La Femme Nikita has been getting re-done for as long as I can remember. Besson set the bar with his initial Nikita in the legendary film, Bridget Fonda sold it to the 90′s audience in The Point of No Return, and the initial small screen Nikita did a solid five years on Canadian cable. The thing about the Nikita TV show was that it felt very tied to its 90′s beginnings., in the same way Star Trek: The Next Generation still draws but still feels vintage to its time.
This new Nikita feels a lot better. Sharply shot and using Hong Kong film star Maggie Q as its avenging angel, it takes no prisoners while holding to the tradition of the original story. I love me some Maggie Q, but unlike say Bridget Fonda or Peta Wilson, you can actually imagine her as an ass kicking, spy seducing instrument of terror and take it seriously. Fonda and Wilson just made me giggle.

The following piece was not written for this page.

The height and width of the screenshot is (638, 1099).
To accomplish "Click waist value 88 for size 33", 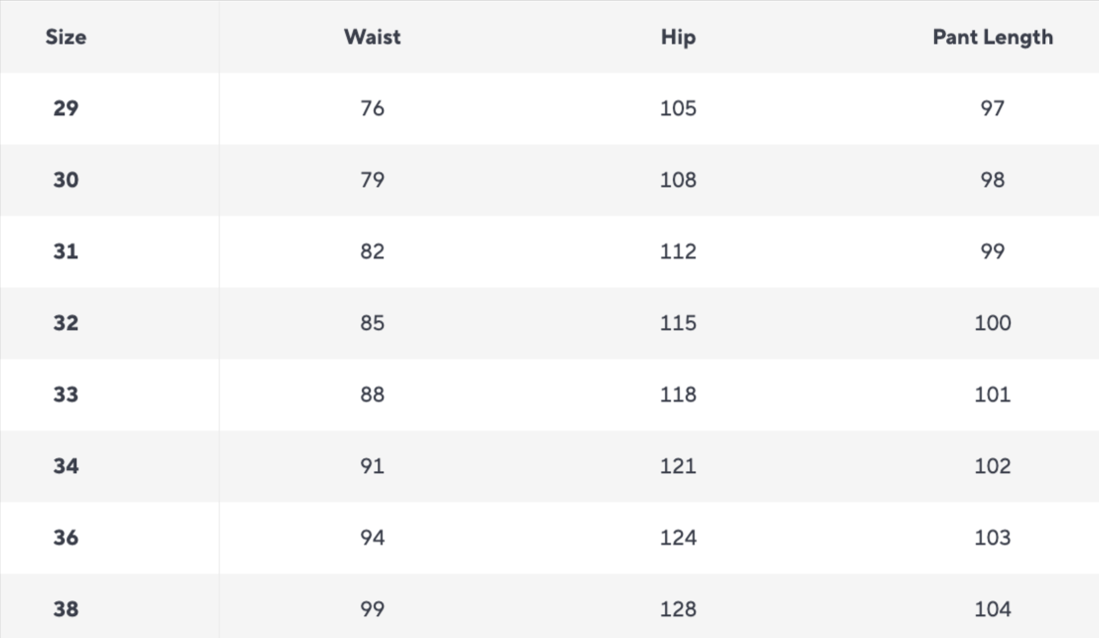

So with that in mind, dig in for an ass kicking summer.
Lost Girl is just so outlandish, it works. The Toronto produced story of a woman who realizes she’s a succubus, has all the feel of the best fantasy noir, like what Buffy the Vampire Slayer might have been if it wasn’t rated 14A. You’re not shooting at the tween market when you do a story about an ancient creature that sucks the sexual energy of people, and has a tri-sexual love triangle. It should be cheesy or too smutty for its own good but the balance is right and you can actually get interested in the characters, even if the are pretty to look at too.
With no Heroes anymore, this fills the need for new ladies on our weeknights.